Figure 1: Illustration of complex scene. (a, b) Examples of short-term occlusion causing appearance feature degradation and reduced discriminability among pedestrians in similar clothing. (c, d) Examples of cross-camera tracking challenges due to significant appearance disparities under different viewpoints, highlighting the difficulty of establishing stable associations with unimodal features
(2) Cross-camera tracking: Significant disparities in pedestrian appearance under different viewpoints make it difficult to establish stable associations using only unimodal features, illustrated in Fig. 1c,d.
(3) Dynamic environments: Dynamic factors such as fluctuating pedestrian density and target deformation can invalidate fixed matching thresholds.
In crowded scenes, pedestrians are often partially or completely occluded, with the face typically remaining the only continuously visible part [5]. Pedestrian tracking, reliant on full-body or upper-body detection, is highly susceptible to detection failures under heavy occlusion. Conversely, face tracking focuses solely on the facial region, enabling consistent tracking even when most of the body is occluded, as depicted in Fig. 2. However, most existing works treat faces and pedestrians as independent detection targets, lacking an effective cross-category associationmechanism.

Figure 2: Illustration of Target ID correction. (a) Tracking example of pedestrian bounding box (ID 38) and face bounding box (ID 38), annotated by a pink box. (b) Tracking example of pedestrian bounding box (ID 38) with occluded face bounding box, annotated by a pink box. (c) Tracking example of face bounding box (ID 541) with occluded pedestrian bounding box, annotated by a red box. (d) Tracking example after ID correction, showing the correct association of the pedestrian bounding box (ID 38) and face bounding box (ID 38), annotated by a pink box
To address these limitations, this study proposes a face-pedestrian joint tracking approach featuring cross-category dynamic binding and occlusion-robust multi-target tracking, with main contributions including:
(1) Face-Pedestrian Joint Tracking Model: An enhanced model based on the FairMOT framework, centered on the principle of “intra-class independent tracking + cross-category dynamic binding.” This significantly mitigates tracking instability issues (frequent ID switches and trajectory fragmentation) encountered by traditional single-category pedestrian trackers in complex scenes.

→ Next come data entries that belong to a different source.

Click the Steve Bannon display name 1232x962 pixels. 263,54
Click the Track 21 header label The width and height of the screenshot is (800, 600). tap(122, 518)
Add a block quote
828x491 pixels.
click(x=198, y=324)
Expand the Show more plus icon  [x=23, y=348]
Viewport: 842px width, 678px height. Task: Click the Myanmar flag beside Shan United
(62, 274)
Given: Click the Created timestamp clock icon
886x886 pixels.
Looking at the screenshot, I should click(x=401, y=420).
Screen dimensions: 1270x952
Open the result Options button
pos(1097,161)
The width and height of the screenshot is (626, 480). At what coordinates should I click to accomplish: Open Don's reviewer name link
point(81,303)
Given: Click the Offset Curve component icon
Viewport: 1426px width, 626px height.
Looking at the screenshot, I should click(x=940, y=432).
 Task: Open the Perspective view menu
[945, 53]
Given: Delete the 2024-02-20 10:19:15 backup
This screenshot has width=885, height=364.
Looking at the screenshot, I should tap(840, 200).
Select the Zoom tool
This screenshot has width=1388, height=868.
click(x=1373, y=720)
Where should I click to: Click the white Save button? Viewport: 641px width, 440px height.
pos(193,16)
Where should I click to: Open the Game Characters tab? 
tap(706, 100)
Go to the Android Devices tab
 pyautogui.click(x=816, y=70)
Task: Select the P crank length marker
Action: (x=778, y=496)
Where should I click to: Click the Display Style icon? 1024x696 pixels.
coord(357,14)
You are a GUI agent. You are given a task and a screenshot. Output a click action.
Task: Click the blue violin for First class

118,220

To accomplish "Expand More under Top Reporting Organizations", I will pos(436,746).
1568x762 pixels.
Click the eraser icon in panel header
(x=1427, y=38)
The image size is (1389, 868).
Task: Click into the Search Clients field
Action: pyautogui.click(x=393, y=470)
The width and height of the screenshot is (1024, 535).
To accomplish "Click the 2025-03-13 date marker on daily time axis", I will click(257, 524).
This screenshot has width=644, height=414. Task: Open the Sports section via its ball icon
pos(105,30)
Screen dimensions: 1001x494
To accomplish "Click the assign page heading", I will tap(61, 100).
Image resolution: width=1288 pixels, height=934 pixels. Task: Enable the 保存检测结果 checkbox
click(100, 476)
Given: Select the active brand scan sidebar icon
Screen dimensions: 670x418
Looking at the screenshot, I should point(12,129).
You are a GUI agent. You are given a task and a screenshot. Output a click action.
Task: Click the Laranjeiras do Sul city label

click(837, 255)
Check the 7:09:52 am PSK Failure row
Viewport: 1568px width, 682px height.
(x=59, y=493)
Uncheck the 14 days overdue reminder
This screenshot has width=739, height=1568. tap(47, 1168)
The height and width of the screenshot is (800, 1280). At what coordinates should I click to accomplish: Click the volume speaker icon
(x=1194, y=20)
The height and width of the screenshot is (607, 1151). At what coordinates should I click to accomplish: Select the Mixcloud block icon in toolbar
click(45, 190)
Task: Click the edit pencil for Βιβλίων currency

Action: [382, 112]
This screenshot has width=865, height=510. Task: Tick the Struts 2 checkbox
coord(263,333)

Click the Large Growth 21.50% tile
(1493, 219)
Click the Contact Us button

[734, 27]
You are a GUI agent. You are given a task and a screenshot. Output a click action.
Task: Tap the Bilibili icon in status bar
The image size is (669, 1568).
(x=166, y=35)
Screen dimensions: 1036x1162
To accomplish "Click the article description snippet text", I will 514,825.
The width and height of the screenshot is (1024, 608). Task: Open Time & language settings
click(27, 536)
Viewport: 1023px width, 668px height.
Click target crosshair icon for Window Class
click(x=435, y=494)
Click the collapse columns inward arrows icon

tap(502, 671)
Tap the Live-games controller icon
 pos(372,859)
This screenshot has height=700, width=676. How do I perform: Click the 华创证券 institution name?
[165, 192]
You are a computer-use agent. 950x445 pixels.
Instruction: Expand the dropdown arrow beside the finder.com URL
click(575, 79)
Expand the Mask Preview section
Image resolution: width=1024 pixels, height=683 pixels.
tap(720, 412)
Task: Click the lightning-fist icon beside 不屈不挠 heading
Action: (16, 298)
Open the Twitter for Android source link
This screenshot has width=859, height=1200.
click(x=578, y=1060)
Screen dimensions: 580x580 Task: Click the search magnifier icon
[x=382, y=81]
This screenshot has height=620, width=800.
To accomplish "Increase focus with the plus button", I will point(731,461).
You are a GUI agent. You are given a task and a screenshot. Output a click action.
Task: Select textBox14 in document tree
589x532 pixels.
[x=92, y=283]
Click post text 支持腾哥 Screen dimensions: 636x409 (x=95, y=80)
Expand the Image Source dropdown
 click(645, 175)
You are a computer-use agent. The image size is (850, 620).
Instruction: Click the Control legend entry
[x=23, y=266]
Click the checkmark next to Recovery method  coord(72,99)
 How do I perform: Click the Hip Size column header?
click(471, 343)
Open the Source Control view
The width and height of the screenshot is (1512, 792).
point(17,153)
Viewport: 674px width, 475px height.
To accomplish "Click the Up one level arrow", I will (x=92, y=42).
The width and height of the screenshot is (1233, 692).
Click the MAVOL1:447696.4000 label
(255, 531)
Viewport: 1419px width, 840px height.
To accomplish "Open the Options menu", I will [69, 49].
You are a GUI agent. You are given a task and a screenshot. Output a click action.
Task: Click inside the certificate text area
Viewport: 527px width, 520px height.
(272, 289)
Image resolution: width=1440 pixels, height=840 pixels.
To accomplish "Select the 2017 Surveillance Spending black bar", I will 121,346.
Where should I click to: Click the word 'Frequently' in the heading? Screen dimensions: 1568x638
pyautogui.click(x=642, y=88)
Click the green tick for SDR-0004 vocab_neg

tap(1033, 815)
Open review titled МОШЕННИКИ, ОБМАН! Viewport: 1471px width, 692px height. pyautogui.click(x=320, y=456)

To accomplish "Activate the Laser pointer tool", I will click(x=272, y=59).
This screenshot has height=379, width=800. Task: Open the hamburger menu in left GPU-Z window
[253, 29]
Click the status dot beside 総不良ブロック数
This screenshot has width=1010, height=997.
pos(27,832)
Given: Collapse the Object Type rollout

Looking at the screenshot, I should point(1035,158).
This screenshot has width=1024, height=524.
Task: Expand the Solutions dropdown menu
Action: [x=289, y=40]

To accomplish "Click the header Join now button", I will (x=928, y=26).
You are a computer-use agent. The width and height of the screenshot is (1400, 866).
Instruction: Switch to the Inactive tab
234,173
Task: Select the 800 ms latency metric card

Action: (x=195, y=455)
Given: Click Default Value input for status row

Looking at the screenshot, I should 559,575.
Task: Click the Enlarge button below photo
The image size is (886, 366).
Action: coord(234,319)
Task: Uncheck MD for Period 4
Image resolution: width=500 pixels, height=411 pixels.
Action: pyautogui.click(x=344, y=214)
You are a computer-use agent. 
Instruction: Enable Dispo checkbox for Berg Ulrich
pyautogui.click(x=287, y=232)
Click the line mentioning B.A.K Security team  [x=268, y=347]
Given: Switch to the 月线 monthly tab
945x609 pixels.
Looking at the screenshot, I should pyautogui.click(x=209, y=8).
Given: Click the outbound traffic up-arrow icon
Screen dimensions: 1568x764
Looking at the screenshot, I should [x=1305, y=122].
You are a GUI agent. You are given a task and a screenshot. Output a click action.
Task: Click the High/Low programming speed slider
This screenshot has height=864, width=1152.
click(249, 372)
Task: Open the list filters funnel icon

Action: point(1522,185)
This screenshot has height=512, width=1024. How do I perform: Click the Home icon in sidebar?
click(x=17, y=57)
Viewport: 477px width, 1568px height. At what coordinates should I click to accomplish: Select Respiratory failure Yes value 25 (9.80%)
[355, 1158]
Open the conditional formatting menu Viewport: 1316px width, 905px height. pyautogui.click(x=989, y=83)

(2) Multi-Modal Joint Matching Metric with Spatio-temporal and Appearance Constraints: ① Effectively suppresses cross-category mismatches in complex scenes by fusing historical centroid distance and spatial constraints (IoA/IoU); ② Introduces a cross-category feature mutual verification mechanism, utilizing historical feature pools for bidirectional face-pedestrian feature validation to enhance association reliability; ③ Proposes an occlusion-aware dynamic weighting strategy that adaptively adjusts the weights of spatio-temporal and appearance constraints based on environmental complexity.
(3) Face-Pedestrian Association via Dual Matching Strategy: ① Formulates a matching matrix integrating feature similarity and spatio-temporal constraints, transforming the cross-category association task into a rapidly solvable maximum-weighted bipartite matching problem; ② Establishes a bidirectional historical mapping mechanism with ID consistency correction and feature inheritance strategies, effectively overcoming frequent ID switches and degradation in identification rate caused by occlusion, thereby ensuring spatio-temporal continuity of cross-category trajectories.
(4) Dynamic Threshold Filtering Based on Environmental Complexity: Designs an environmental complexity-based assessment framework to realize adaptive dynamic threshold filtering, effectively resolving the adaptability limitations of fixed thresholds in dynamic scenes.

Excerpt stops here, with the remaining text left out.